Two weeks to go…
I woke up today and threw a few clothes in the washing machine.
Turned it on and then opened the fridge to get a bottle of water.
There were none left, so I turned on the tap and had a glass of water, while making a mental note to go down to the supermarket to buy some more bottled water.
Made me think how many times I had used water since waking up 2 hours before.
Before all of the above, I had taken a shower, shaved etc. All from the convenience of my home and quite simply by turning on a tap.
Now take a journey with me to Ol Maisor.
There are no taps or water systems. Each day’s activities are primarily governed by gaining access to water.
For most people half of the day is spent in search of water and gathering enough for household use.
Before most children go to school, they have to fetch water for their families in order to ensure everyone can wash, have some breakfast and wash their clothes (never mind a washing machine) to name just a few activities.
There is no choice between drinking tap or bottled water.
That is not actually accurate.
There is a choice available to the community.
The community members can decide whether to drink untreated and contaminated water that most people find in shallow wells or to take it home, boil the water to purify it and then drain it to remove any debris.
When was the last time you had to boil water before drinking it?
Have you ever had to do that?
What about washing hands?
How easily can you find a tap and sink to do that?
I can wash my hands whenever I want and as many times as I need to.
I will not go on any further.
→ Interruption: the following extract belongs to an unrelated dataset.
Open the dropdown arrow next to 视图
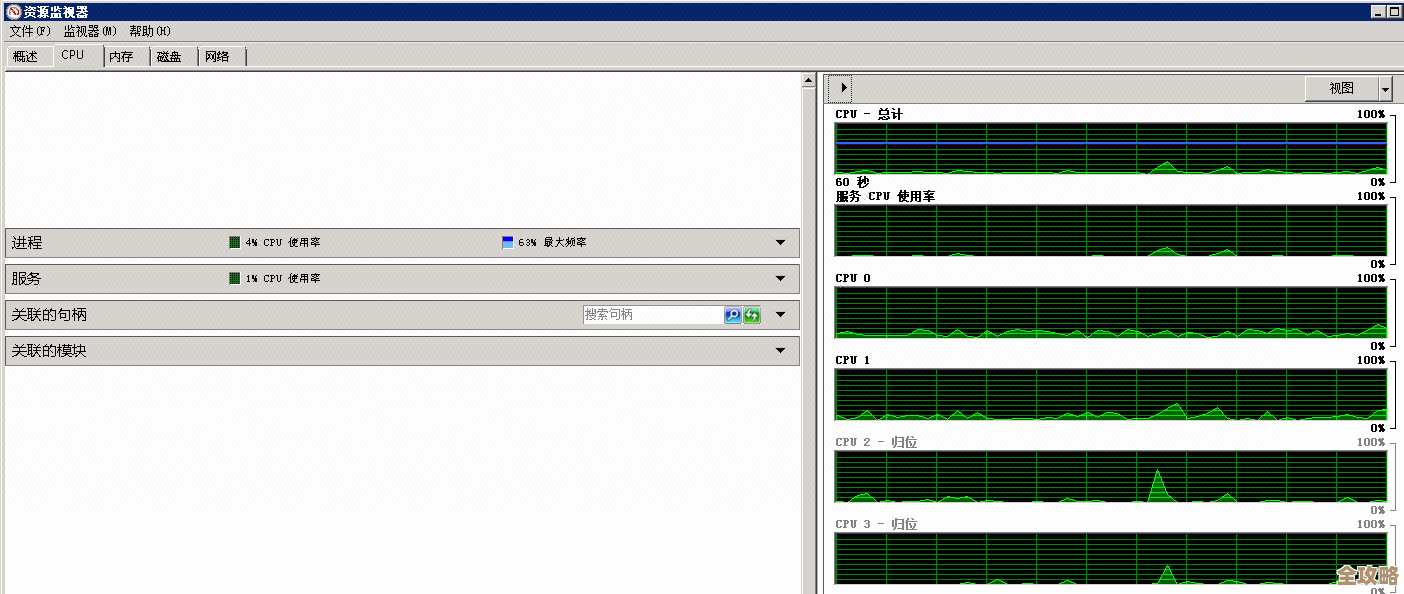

For me this is what is amazing about the next visit to Ol Maisor by the Project Africa team.
For so long there have been a great number of William Hill colleagues wanted to see clean water at the Island School.
That my friends, has started, and this October I am so pleased to be part of the project team that will be making it happen.
I will tell you more about it in my next blog, but for now I will say the project will involve the harvesting of rain and river water which will be filtered and will provide a much improved source of water to the community.
Some of the easy advantages to point out are;
The risk of the community contracting water borne diseases will be reduced significantly.
The risk for children having to fetch water from the river near the school will be reduced. Many of the children cannot swim and so they would be at serious risk should they fall in the river
The community will not have to search for clean water,they will know exactly where to find it.